Investigation of Zinc’s Role in FcReceptor and Complement Mediated Phagocytosis

Beth Besecker, MD, received a KL2 Career Development Award from the CCTS in January. Representing the Department of Internal Medicine, her research is based on investigating zinc’s role in FcReceptor and complement mediated phagocytosis.

Besecker is attempting to use micronutrients to improve monocytes and macrophages to create bacterial clearance and improve the outcome of sepsis in victims. “Sepsis kills more people every year than breast and prostate cancer combined,” Besecker said, “yet there is little improvement in sepsis outcomes in the past few decades.”

Currently, the only methods to treat sepsis are antibiotics and supportive care, yet the mortality rate remains at thirty percent. Besecker and her team have found that individuals with RO zinc deficiencies have increased mortality rates. Individuals with an RO zinc deficiency have a worse bacterial burden in their bloodstream than those without the deficiency.

Besecker’s goal is to determine if there are differences and to determine why these differences exist. If she and her team can come up with a mechanism of why they are different, then she can improve phagocytosis. If she cannot change the mechanism of receptors, she might be able to do zinc supplementation in addition to the regiment.

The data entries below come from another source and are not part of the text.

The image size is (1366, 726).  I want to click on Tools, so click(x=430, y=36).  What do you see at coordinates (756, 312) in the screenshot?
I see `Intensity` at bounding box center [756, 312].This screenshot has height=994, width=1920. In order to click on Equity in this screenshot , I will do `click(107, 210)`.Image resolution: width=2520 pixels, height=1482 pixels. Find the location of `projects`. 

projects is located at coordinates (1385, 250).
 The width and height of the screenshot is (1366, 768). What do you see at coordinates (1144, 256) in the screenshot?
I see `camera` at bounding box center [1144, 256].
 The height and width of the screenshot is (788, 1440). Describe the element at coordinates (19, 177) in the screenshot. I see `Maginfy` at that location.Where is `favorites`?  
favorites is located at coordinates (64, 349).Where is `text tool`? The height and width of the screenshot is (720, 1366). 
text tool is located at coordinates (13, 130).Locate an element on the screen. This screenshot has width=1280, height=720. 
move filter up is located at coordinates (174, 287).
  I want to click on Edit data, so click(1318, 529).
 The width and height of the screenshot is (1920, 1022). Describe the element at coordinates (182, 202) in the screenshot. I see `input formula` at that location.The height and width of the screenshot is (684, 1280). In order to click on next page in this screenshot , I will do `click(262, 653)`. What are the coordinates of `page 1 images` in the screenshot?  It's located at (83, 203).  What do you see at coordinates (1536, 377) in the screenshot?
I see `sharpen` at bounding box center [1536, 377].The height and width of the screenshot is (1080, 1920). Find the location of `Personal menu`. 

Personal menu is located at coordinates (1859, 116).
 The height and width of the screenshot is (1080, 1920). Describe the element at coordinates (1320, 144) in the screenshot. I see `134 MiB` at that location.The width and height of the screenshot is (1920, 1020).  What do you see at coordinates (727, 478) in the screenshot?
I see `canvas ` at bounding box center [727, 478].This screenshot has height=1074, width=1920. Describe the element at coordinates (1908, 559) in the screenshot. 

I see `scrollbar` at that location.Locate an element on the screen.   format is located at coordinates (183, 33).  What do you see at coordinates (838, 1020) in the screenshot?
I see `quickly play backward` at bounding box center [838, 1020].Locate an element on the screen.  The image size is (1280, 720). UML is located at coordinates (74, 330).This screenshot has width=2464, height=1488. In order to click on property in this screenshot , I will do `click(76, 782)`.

Originally, Besecker looked at the quantitative differences in innate immune cells. She noticed no quantitative differences and decided to look at qualitative differences, determining where phagocytes work differently when they come from different zinc backgrounds. She plans to explore these differences in her research. Her grant looks at IDG mediated receptor differences versus complex receptor differences.

For the human work, Besecker needed IRB approval to collect the appropriate blood and cells from the patients. For the nonhuman aim, the work is done in cell culture. She is working with different cell lines. She has proposed studies with mice and she is seeking approval to do future studies.

Besecker has seen that there are qualitative differences in what the human phagocytes do between zinc deficiencies and zinc normal backgrounds. She is currently still enrolling for human data.

The only issue Besecker has faced is the inconsistency with the flow cytometry piece she is using with the human subject. Flow cytometry is described as the process of counting and studying microscopic particles using a method of suspension in a stream of fluid and passing them through an electron detection apparatus.

Her future plans include creating proposals for additional K awards.